Unsealed Smoke Barriers and Missing Smoke Damper Documentation
Penalty
Summary
The facility failed to ensure that penetrations in smoke barriers were adequately sealed, which is a requirement under the NFPA 101 Life Safety Code (2012 Edition). During an observation, a 1-inch unsealed hole with blue wires extending through it was found in the smoke barrier inside Room 320, as well as in Rooms 220 and 218. This deficiency was confirmed by a staff member during the observation, who stated that the facility was unaware of these unsealed gaps and penetrations. Additionally, the facility lacked documented evidence of a four-year testing or maintenance of its smoke dampers, as required. During an interview, a staff member was not aware of the missing documentation, indicating a lapse in the facility's maintenance and documentation processes.
Plan Of Correction
1. Corrective Action of Areas Affected: The penetrations in rooms 218, 220 and 320 have been sealed.

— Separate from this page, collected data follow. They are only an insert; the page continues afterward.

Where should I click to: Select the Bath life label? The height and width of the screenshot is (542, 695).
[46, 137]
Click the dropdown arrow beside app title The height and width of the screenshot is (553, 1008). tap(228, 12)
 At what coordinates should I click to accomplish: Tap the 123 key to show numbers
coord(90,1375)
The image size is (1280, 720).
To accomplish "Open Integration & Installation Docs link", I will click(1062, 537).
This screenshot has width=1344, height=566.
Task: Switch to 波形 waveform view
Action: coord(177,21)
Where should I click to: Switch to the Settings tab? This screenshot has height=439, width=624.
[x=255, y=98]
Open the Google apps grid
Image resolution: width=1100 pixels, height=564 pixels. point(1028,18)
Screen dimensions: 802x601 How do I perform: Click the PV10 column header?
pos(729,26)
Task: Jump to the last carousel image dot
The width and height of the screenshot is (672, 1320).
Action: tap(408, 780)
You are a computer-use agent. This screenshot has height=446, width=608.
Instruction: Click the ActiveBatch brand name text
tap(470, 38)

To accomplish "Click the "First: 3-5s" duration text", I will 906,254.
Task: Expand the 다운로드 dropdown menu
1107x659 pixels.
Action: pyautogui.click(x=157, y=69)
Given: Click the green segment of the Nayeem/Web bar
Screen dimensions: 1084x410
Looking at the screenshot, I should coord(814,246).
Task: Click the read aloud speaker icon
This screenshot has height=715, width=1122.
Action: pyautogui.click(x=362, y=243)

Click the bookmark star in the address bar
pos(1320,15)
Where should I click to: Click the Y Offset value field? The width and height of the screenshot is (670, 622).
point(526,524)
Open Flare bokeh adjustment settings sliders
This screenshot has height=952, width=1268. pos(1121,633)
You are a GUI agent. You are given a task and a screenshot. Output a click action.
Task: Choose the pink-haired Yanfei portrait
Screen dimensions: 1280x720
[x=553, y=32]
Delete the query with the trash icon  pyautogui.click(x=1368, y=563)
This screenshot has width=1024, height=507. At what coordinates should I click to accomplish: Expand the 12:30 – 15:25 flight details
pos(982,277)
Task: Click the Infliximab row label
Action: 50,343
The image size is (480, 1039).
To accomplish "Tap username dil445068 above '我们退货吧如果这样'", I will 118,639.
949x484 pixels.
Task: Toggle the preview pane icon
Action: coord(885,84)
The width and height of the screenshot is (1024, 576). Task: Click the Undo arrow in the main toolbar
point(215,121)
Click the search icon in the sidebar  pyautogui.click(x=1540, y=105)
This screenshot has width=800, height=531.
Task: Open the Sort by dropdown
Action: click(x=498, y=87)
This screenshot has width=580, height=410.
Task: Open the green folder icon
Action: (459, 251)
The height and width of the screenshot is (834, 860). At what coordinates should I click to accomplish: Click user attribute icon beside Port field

The required 4 year testing on the smoke dampers has been completed. 2. Other Areas Affected: All residents have the potential to be affected by this deficient practice. The Director of Maintenance/Designee has conducted an inspection in 100% of all resident rooms for additional penetrations and any additional ones found have been sealed. 3. Systemic Changes to Prevent Future Occurrences: Inspection for penetrations in smoke barriers has been placed on a monthly preventative maintenance inspection by the Director of Maintenance/Designee. The Maintenance Director will submit this monthly inspection to the Administrator. 4. Monitoring of Corrective Action: The Director of Maintenance will submit a report monthly to the Administrator who will forward it x 3 months to the monthly Quality Assurance Improvement Meetings for review and recommendations.